Franklin Nossiter, analista do International Crisis Group, afirmou em entrevista à France 24: "O norte do Benim faz fronteira com a nova frente do JNIM no leste de Burkina Faso, no oeste do Níger e na Nigéria. Por isso, o norte do Benim permite-lhes transportar mais facilmente materiais do leste de Burkina Faso para a Nigéria e o Níger." Acrescentou ainda: "O norte do Benim é um importante corredor de contrabando; o JNIM utiliza o norte do Benim como ponto-chave para aceder a outras redes de contrabando e obter abastecimentos."
A France 24 descreve como "defender a fronteira com grandes dificuldades" a situação do Exército do Benim na fronteira norte, a mais de 700 quilómetros da capital económica, Cotonou. A reportagem não divulga detalhes sobre o efetivo nem a capacidade operacional do Exército do Benim, mas a própria formulação revela o isolamento do Benim em matéria de coordenação de segurança regional. O Benim carece de mecanismos de coordenação com Mali, Burkina Faso e Níger, e a Comunidade Económica dos Estados da África Ocidental (CEDEAO), da qual depende, viu a sua capacidade real de coordenação significativamente enfraquecida num contexto de golpes de Estado sucessivos no Sahel desde 2020, com saídas ou sanções dos Estados-membros.

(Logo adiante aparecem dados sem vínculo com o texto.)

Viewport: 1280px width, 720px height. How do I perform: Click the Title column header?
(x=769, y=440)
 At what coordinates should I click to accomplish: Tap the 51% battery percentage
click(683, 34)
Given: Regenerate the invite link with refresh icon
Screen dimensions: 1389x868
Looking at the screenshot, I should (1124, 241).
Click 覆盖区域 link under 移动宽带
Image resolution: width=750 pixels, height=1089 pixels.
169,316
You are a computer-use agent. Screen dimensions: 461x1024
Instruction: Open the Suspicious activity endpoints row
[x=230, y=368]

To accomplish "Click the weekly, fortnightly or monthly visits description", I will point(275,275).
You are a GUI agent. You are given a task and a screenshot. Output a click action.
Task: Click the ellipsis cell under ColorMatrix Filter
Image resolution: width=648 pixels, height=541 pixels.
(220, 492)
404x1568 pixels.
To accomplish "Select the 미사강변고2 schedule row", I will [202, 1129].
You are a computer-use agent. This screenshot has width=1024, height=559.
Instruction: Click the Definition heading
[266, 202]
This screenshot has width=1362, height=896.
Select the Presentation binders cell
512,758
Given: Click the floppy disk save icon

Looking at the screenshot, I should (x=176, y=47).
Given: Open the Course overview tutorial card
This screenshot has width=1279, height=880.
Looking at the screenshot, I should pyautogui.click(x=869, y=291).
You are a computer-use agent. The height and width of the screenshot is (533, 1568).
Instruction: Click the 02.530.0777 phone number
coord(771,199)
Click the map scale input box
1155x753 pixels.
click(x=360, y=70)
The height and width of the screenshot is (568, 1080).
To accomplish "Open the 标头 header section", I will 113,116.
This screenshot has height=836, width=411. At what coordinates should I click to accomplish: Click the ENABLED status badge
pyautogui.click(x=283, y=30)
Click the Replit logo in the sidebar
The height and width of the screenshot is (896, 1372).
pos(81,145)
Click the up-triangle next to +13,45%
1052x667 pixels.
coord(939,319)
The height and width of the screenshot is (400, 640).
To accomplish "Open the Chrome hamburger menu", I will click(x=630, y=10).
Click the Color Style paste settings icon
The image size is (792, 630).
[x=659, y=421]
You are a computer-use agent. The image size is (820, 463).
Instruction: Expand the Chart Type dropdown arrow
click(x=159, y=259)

O isolamento regional em que o Benim se encontra está intimamente ligado à trajetória da estratégia antiterrorista francesa no Sahel ao longo da última década. A França manteve durante anos milhares de efetivos no Sahel através da operação Barkhane ("Duna Crescente"), investindo milhares de milhões de euros, na tentativa de travar a expansão das filiais da Al-Qaeda e do Estado Islâmico, embora os resultados estratégicos tenham sido limitados. Golpes de Estado sucessivos ocorreram no Mali (2020), em Burkina Faso (2022) e no Níger (2023). As juntas militares, invocando razões de soberania, expulsaram as tropas francesas e constituíram a Aliança dos Estados do Sahel (AES) — este novo quadro exclui os países costeiros historicamente próximos da França e do Ocidente, como o Benim, cortando diretamente a cadeia de coordenação antiterrorista na fronteira norte do Benim. Após a retirada das tropas francesas, parte das milícias locais e das redes de informação apoiadas pelo Ocidente desarticularam-se, criando, objetivamente, condições para que o JNIM preenchesse o vazio e se infiltrasse até ao litoral do Golfo da Guiné.
O ataque ocorreu no primeiro dia do governo de Wadagni, e a escolha do momento reflete um sinal político claro — o JNIM pretende testar a defesa do norte do país perante o novo governo num momento de transição política no Benim. Imagens e informações obtidas pela France 24 mostram que o modelo operacional dos militantes, assente em reservas naturais para a logística e em corredores de contrabando transfronteiriços para o abastecimento, implica que qualquer defesa de fronteira baseada num único país enfrentará desafios estruturais. Para o governo de Wadagni, que acaba de tomar posse, a questão central — incontornável no início do mandato — é construir uma barreira de segurança própria, num contexto de colapso do quadro antiterrorista ocidental e de ausência de aliados regionais.